= P-O-X =

2001 handheld electronic game

P-O-X is a handheld electronic game released by Hasbro in 2001. The game focuses on creating and customizing creatures called "POX Infectors" and using them to battle against other POX Infectors. The game includes both single-player and multi-player modes and a 30-foot (9 m) wireless connection range.

P-O-X was introduced through a viral marketing scheme. Hasbro asked kids in Chicago schools, "playgrounds, skate parks and video arcades" who they thought the "coolest kid" was, until they found kids who felt they were "the coolest" themselves, and distributed free copies of the game to them.

P-O-X performed strongly enough in the Chicago market to convince executives of the major toy retailer Toys R' Us to come on board for a national launch, slated for September 23, 2001, planned to coincide with the start of the Christmas shopping season. Originally, a second phase of the launch had been planned for 9 additional cities in the United States beyond Chicago, but the launch schedule was pushed forward due to the strong support from Hasbro and Toys R' Us executives.

In a case of unfortunate timing, the terrorist attacks of 9/11 and subsequent 2001 anthrax attacks raised considerable doubts in the Toys R' Us executive team about the viability of launching a game that prominently featured Earth being attacked by malicious forces that took the form of bug-like viruses that 'infected' their targets. After some focus groups with parents indicated that they [the parents] were uncomfortable with their children playing a game that featured viruses and 'infection', the game was pulled from the market.

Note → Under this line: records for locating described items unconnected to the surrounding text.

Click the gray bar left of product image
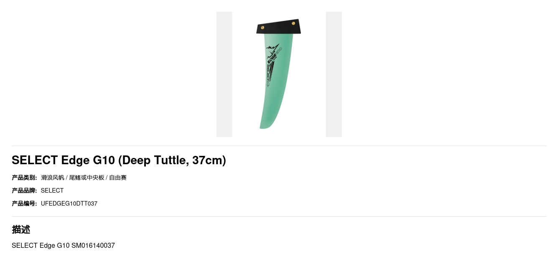 point(224,74)
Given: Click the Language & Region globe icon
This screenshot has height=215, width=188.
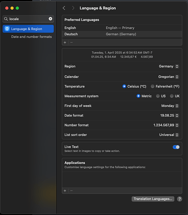Looking at the screenshot, I should pos(7,29).
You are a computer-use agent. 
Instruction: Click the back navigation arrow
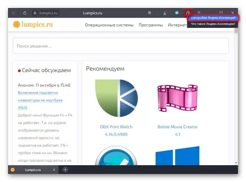[13, 13]
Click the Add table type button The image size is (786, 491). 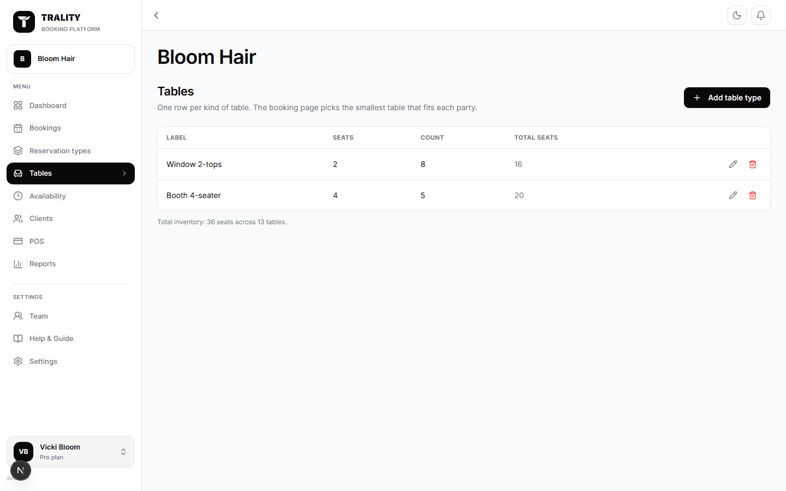tap(727, 98)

There are three different versions of the game, each released as a differently colored console: the red Spino, green Cycro, and blue Plasmo.

==Gameplay==
Playing the game would require players to either use the wireless function to battle those around them, or use the single-player Arena. Arena gameplay consists of traveling around a sort of maze and fighting different P-O-X along the way . At the end of every mazelike level was a container with a new body part in it, and guarding that is the boss, called an Overspore. Upon victory against the Overspore, the player gains possession of the body part. However, the Overspore has as much HP for each body part as the player's infector has in its "healthiest" body part, making the battle difficult. Each level was named for the body part it contained at its end.